** BEGIN Document text **

2016-07-06 Thread Semet (JIRA)

[ 
https://issues.apache.org/jira/browse/SPARK-16367?page=com.atlassian.jira.plugin.system.issuetabpanels:comment-tabpanel=15363898#comment-15363898
 ] 

Semet commented on SPARK-16367:
---

For me, you as a developer are already inside a virtual env when you write your 
script. So you already have compiled your machine during pip install. And you 
only need to create the wheels once. 

I also advocate to send your script as a wheel so it will be also already 
packaged, but this is not mandatory.

This is to follow the same pattern than with the uber fat jar: send everything 
the python executor will need to execute your spark job, without assuming you 
have anything already installed on each node.

This cost indeed the creation time of the wheel. But once created (takes a few 
seconds, maybe a minute if you install numpy), the deployment cost is really 
low. Each node won't have to compile independently, it is just file transfers 
and unzipping automatically handled by pip.

Users can also directly copy the wheel from pypi.python.org, for numpy for 
example.

I am not fan of letting the cluster fetch from Internet, you'll have to ensure 
the proxy is correctly set in corporation, might not be the case anywhere. But 
as an option yes I also would provide it. But this is more expensive to deploy: 
each node will fetch and compile vs all wheels are prepared and pip only choose 
the right one to unzip.

> Wheelhouse Support for PySpark
> --
>
> Key: SPARK-16367
> URL: https://issues.apache.org/jira/browse/SPARK-16367
> Project: Spark
>  Issue Type: New Feature
>  Components: Deploy, PySpark
>Affects Versions: 1.6.1, 1.6.2, 2.0.0
>Reporter: Semet
>  Labels: newbie, python, python-wheel, wheelhouse
>   Original Estimate: 168h
>  Remaining Estimate: 168h
>
> *Rational*
> Is it recommended, in order to deploying Scala packages written in Scala, to 
> build big fat jar files. This allows to have all dependencies on one package 
> so the only "cost" is copy time to deploy this file on every Spark Node.
> On the other hand, Python deployment is more difficult once you want to use 
> external packages, and you don't really want to mess with the IT to deploy 
> the packages on the virtualenv of each nodes.
> *Previous approaches*
> I based the current proposal over the two following bugs related to this 
> point:
> - SPARK-6764 ("Wheel support for PySpark")
> - SPARK-13587("Support virtualenv in PySpark")
> First part of my proposal was to merge, in order to support wheels install 
> and virtualenv creation
> *Uber Fat Wheelhouse for Python Deployment*
> In Python, the packaging standard is now "wheels", which goes further that 
> old good ".egg" files. With a wheel file (".whl"), the package is already 
> prepared for a given architecture. You can have several wheel, each specific 
> to an architecture, or environment.

** END Document text **
** BEGIN Material provided **

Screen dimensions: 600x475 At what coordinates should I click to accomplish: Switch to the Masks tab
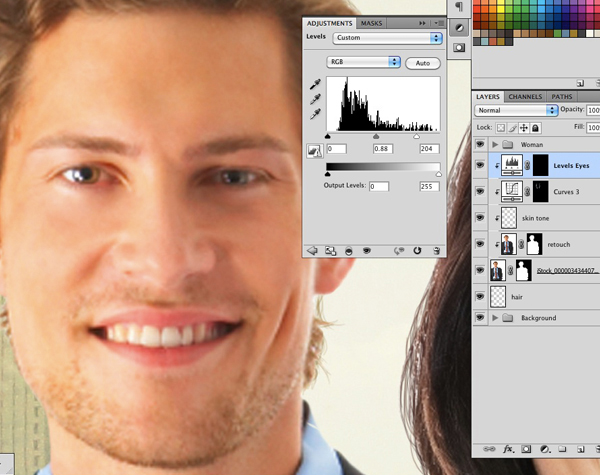(x=371, y=22)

** END Material provided **

#### [Instructions to follow]
Rewrite the paragraph of the Spark issue thread that begins "I am not fan of letting the cluster fetch from Internet" as a short bulleted list, keeping its main points. The data is separate material from the Spark issue thread.

#### [Final answer]
- The writer does not favor having the cluster fetch packages from the Internet.
- This requires a correctly configured proxy in a corporate setting, which may not always be in place.
- The writer would still offer it as an option.
- It costs more to deploy, because each node must fetch and compile packages. With prepared wheels, pip only picks the right one to unzip.